Sanaa,LiputanIslam.com-Juru bicara kementerian kesehatan Yaman menyatakan, kondisi lebih dari 120 rumah sakit dan 3000 klinik kesehatan, apotek, dan bank donor darah sangat mengkhawatirkan lantaran kelangkaan produk-produk minyak.

Yusuf al-Hadhiri pada hari Sabtu (5/10) menegaskan, jika penahanan kapal-kapal pemuat produk minyak Yaman terus berlanjut, sektor kesehatan Yaman berada di ambang bencana.

Terkait masalah ini, Ahmad Abdulkarim (direktur umum humas kementerian energi Yaman) mengumumkan, provinsi Hudaydah berada di ambang bencana lantaran ketiadaan bahan bakar.

“Kelangkaan produk minyak menyebabkan bencana lingkungan hidup dan mandeknya aktivitas 400 hingga 450 truk pengangkut sampah,”kata Muhammad Sharafuddin (direktur eksekutif Bank Kesehatan Yaman).
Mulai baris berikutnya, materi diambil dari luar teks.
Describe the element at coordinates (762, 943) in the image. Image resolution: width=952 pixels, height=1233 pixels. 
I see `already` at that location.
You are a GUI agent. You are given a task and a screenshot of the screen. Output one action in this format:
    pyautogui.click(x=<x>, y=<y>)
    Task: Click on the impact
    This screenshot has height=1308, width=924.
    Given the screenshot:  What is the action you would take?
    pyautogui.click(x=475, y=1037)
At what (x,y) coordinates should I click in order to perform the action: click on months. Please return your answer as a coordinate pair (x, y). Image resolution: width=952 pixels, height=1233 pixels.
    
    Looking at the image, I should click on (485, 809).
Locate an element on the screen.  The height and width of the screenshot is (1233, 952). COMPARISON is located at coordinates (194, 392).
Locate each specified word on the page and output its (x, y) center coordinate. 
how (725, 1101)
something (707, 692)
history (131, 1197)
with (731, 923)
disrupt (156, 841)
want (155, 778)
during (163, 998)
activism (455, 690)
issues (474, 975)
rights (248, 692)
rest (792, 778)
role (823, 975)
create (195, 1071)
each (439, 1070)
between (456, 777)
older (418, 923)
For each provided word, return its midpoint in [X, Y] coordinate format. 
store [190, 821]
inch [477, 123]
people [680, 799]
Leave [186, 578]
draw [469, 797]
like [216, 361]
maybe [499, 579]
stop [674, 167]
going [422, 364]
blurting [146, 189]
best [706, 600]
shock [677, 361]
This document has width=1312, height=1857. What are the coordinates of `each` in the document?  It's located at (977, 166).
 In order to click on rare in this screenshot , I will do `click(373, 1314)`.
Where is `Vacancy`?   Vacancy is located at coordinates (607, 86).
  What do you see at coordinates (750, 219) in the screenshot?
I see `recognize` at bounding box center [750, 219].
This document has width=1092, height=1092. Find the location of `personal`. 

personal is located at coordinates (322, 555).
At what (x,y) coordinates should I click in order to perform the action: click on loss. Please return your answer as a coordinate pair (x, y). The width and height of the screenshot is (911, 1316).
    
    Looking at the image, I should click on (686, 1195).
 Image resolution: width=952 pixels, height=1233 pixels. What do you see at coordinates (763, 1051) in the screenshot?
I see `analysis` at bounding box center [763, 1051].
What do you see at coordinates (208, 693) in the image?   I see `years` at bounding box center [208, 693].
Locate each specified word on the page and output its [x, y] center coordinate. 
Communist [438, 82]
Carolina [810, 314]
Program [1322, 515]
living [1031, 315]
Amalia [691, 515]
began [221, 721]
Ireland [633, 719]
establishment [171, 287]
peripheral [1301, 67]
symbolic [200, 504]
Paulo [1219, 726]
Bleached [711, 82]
Sebelum ini, perusahaan minyak Yaman mengumumkan, tindakan koalisi Saudi yang terus menahan kapal-kapal pemuat BBM dan mencegahnya memasuki pelabuhan Hudaydah telah menyeret Yaman ke ambang bencana. Sebab, muatan-muatan minyak itu sangat dibutuhkan untuk memenuhi fasilitas-fasilitas paling vital di Yaman.

Menurut perusahaan minyak Yaman, kapal terakhir yang diizinkan koalisi agresor membawa bahan bakar solar sudah berlalu lebih dari 50 hari lalu.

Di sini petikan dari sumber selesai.